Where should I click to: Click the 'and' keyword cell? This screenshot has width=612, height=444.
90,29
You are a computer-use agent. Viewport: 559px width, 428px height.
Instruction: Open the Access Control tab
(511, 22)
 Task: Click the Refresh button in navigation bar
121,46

==

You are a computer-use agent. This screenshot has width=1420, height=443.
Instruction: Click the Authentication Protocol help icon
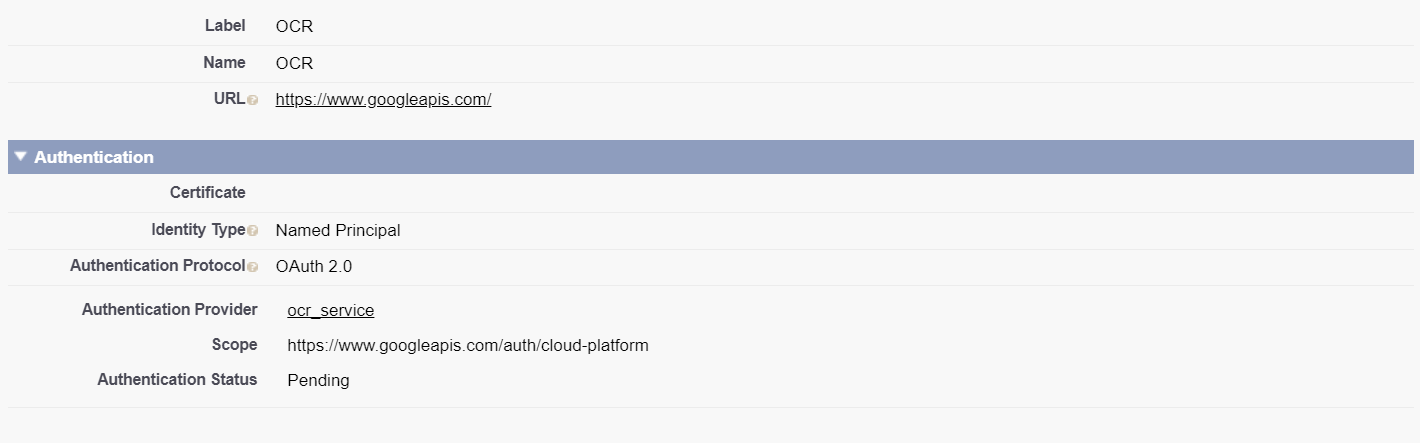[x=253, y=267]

* What the exercise asks: Every line above with the word "computer" belongs in the answer, copied as written.

* Finished exercise:
You are a computer-use agent. Viewport: 559px width, 428px height.
You are a computer-use agent. This screenshot has width=1420, height=443.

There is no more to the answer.